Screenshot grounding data
···

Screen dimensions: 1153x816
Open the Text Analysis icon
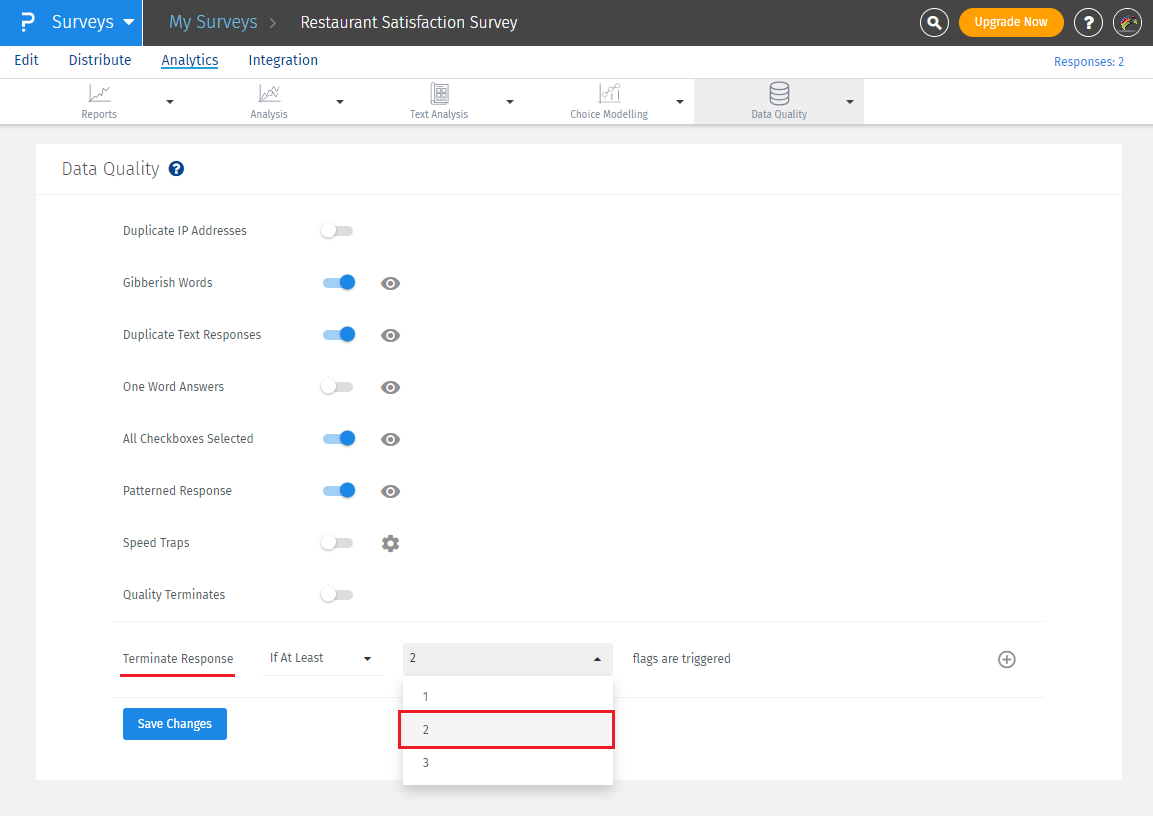(439, 94)
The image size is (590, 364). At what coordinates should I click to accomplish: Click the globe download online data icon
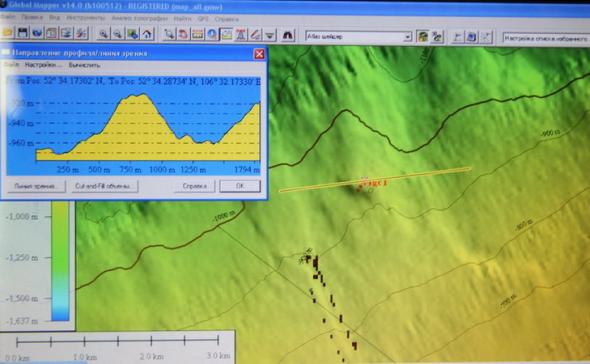[x=37, y=33]
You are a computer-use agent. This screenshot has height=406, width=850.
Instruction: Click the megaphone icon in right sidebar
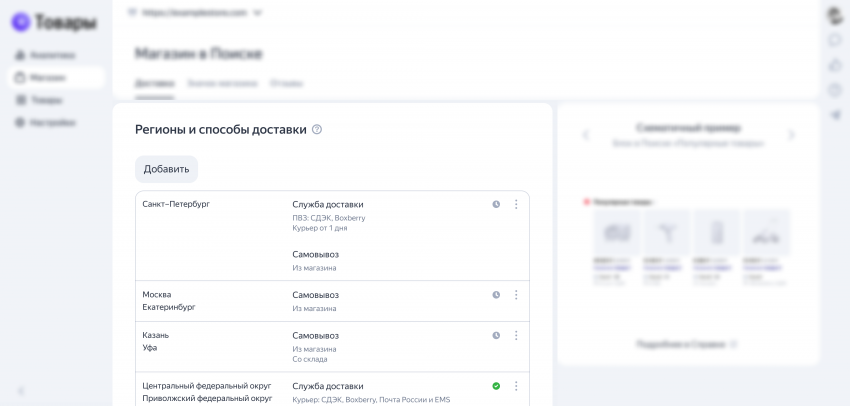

···

*EXERCISE*
All that belongs in the answer is the lines from the line with "You are a computer-use" through the closing line of the entries, inclusive, transcribed exactly and free of pictures.

*SOLUTION TO THIS TASK*
You are a computer-use agent. This screenshot has height=406, width=850.
Instruction: Click the megaphone icon in right sidebar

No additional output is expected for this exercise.